We perform some operations to:

  1. Get the feature vector in the desired shape: NxM with N as the number of points and M the number of features (in this case bands*time)
  2. Get the corresponding label vector with the correct format. The ML library we are using is expecting labels with values starting from 0 and therefore we have to map them.
dict_mapping = {}
[
    dict_mapping.update({x: lbl})
    for x, lbl in enumerate(np.unique(sample_points_reproj["label"].values))
]
dict_mapping
{0: 100, 1: 200, 2: 300, 3: 500}
from sklearn.preprocessing import LabelEncoder

le = LabelEncoder()
y_train = le.fit_transform(sample_points_reproj["label"].values)
x_train = np.asarray([x for x in sample_points_reproj["features"].values])

Random Forest

We use the xgboost ML library with its Random Forest implementation.

For more info please read the documentation here:

https://xgboost.readthedocs.io/en/stable/tutorials/rf.html#standalone-random-forest-with-scikit-learn-like-api

and for the colsample_by* hyperparameters explanation check this nice article here:

https://medium.com/analytics-vidhya/xgboost-colsample-by-hyperparameters-explained-6c0bac1bdc1

Model training

from xgboost import XGBRFClassifier

model = XGBRFClassifier(n_estimators=100, subsample=0.9)
model.fit(x_train, y_train)
Loading...

Model prediction

To speed up the prediction process, we parallelize using xarray apply_ufunc, which allows to apply the same function call to multiple data chunks in parallel using Dask.

import xarray as xr


def predict_rf(x):
    d = np.reshape(x, (x.shape[0] * x.shape[1], x.shape[2] * x.shape[3]))
    pred = model.predict(d)
    return np.reshape(pred, (x.shape[0], x.shape[1]))


def predict(obj, dims):
    return xr.apply_ufunc(
        predict_rf,
        obj,
        input_core_dims=[dims],
        dask="parallelized",
        output_dtypes=[int],
    )


predicted = predict(monthly_median, ["bands", "month"])

Prediction Evaluation

Now that our model has been trained and the prediction generated based on it, we can evaluate the result.
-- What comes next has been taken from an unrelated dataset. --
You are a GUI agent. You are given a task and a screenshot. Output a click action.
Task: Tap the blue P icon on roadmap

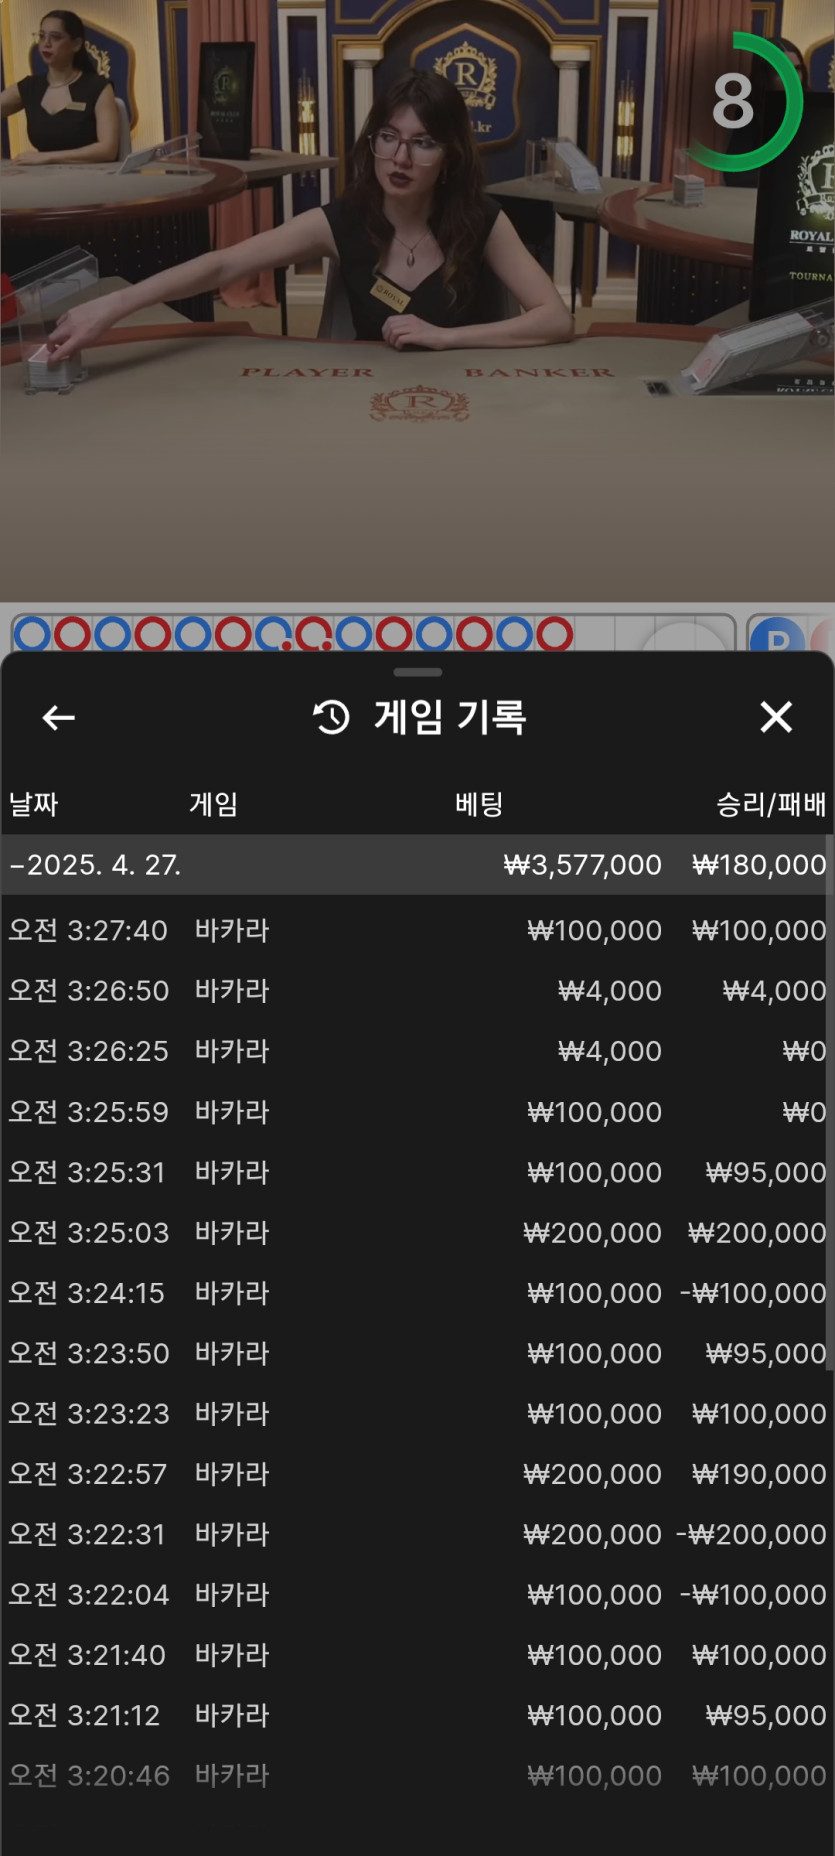tap(776, 637)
We didn’t do any split of the training set due to the limited number of samples, so we don’t have any test or validation set to use.

For this simple example, please evaluate the result using QGIS (or equivalent GIS software) and a satellite layer as a reference.
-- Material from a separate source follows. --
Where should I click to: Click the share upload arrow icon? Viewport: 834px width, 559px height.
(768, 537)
import matplotlib.pyplot as plt
import matplotlib.colors as mcolors
import matplotlib.patches as mpatches
import numpy as np

class_labels = {0: "Urban", 1: "Crops", 2: "Forest", 3: "Water"}

# Define a colormap with as many colors as classes
cmap = mcolors.ListedColormap(["red", "orange", "green", "blue"])
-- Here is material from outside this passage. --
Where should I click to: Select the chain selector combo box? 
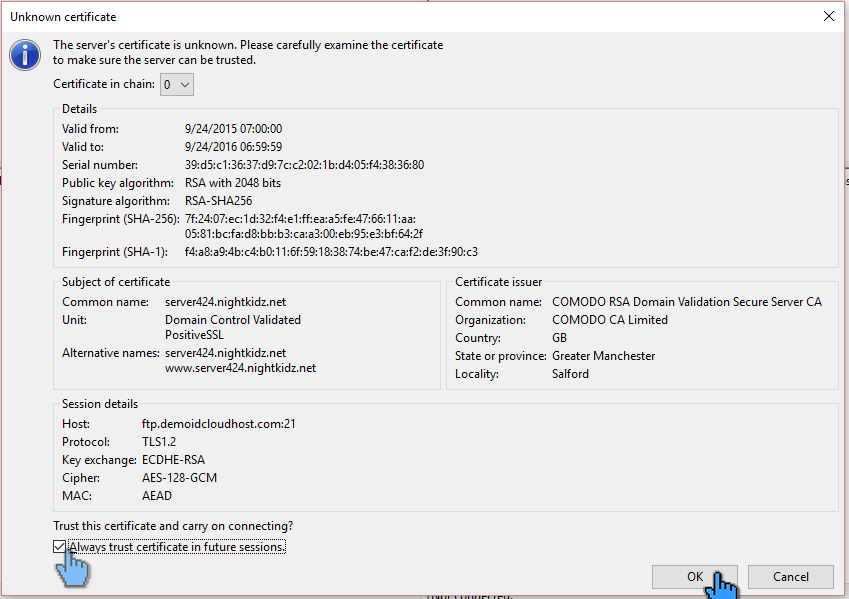tap(176, 84)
# Define normalization: boundaries between class values
bounds = [-0.5, 0.5, 1.5, 2.5, 3.5]  # half-way between class values
norm = mcolors.BoundaryNorm(bounds, cmap.N)

# Show the image
plt.imshow(predicted.values, cmap=cmap, norm=norm)

# Build custom legend
patches = [
    mpatches.Patch(color=cmap(i), label=label)
    for i, label in enumerate(class_labels.values())
]
plt.legend(handles=patches, bbox_to_anchor=(1.05, 1), loc="upper left")

plt.show()
<Figure size 640x480 with 1 Axes>

What’s next?

Now that you learned the basics, you can try to:

  • Create and apply a cloud mask to the data in the Satellite data retrieval section.
  • Apply the model to a new, unseen location and evaluate the results.
  • Apply the model to a different year compared to the training set.